» EXERCISE REQUIREMENTS
Write out the lines below word for word, leaving out the pictures.

» RECORDS PROVIDED
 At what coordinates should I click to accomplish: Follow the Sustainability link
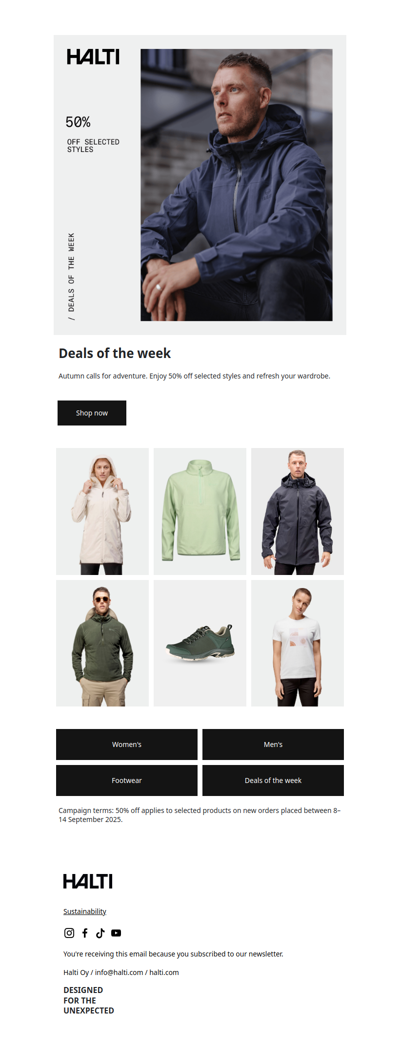[85, 911]
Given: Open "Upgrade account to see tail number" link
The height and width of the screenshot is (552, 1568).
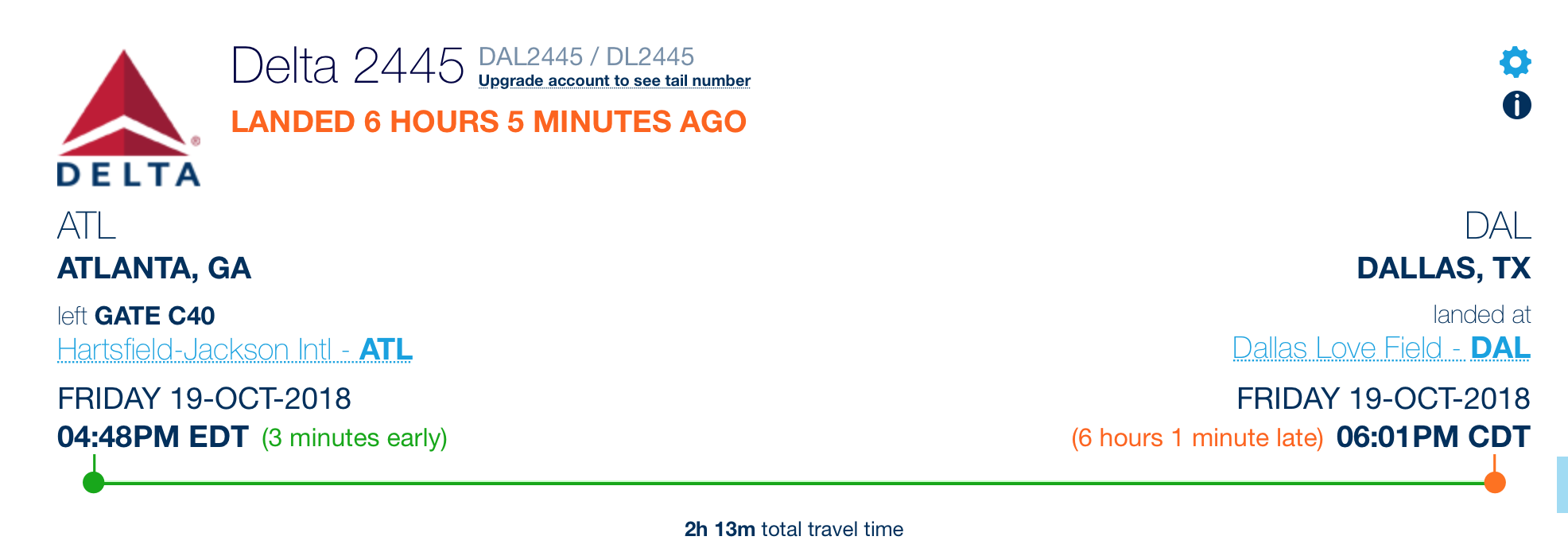Looking at the screenshot, I should tap(614, 81).
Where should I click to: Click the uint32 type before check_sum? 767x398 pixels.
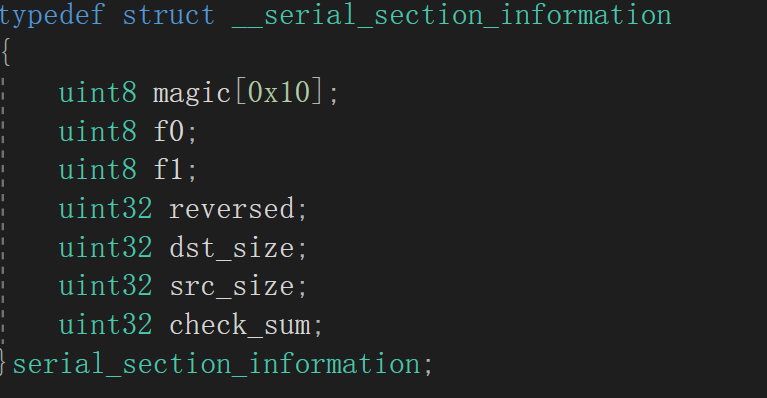click(x=106, y=325)
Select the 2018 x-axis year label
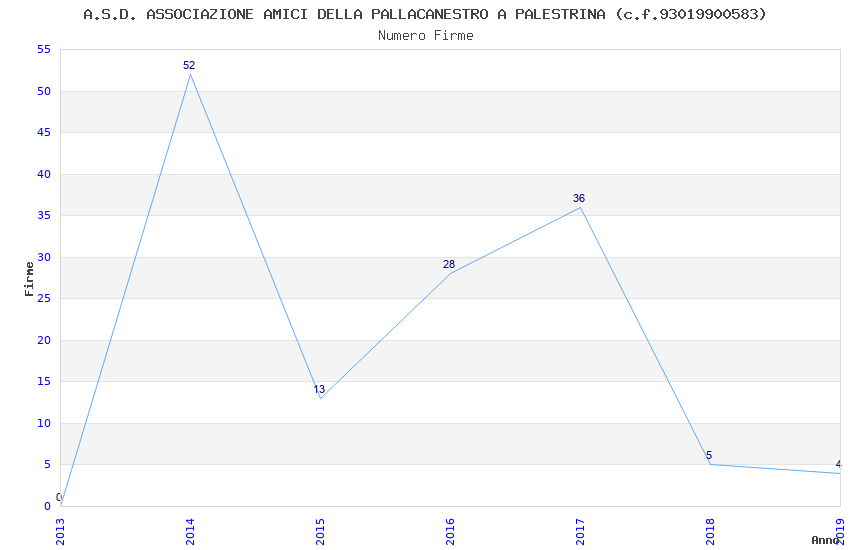The image size is (850, 550). pyautogui.click(x=710, y=530)
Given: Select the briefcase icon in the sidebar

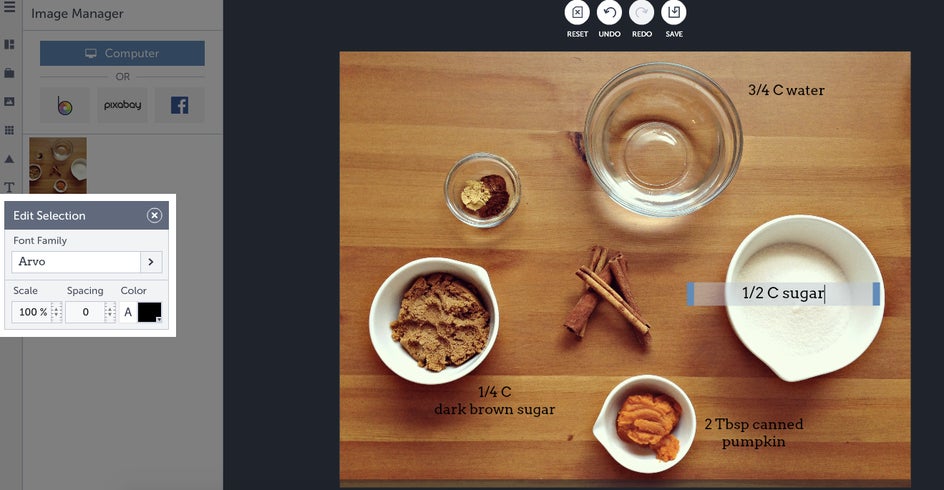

» RESPONSE TO THIS TASK
 At what coordinates should I click to accomplish: Follow the Sustainability link
[85, 911]
Given: Open "Upgrade account to see tail number" link
The height and width of the screenshot is (552, 1568).
Looking at the screenshot, I should tap(614, 81).
Where should I click to: Click the uint32 type before check_sum? 767x398 pixels.
click(x=106, y=325)
Select the 2018 x-axis year label
The image size is (850, 550). pyautogui.click(x=710, y=530)
Given: Select the briefcase icon in the sidebar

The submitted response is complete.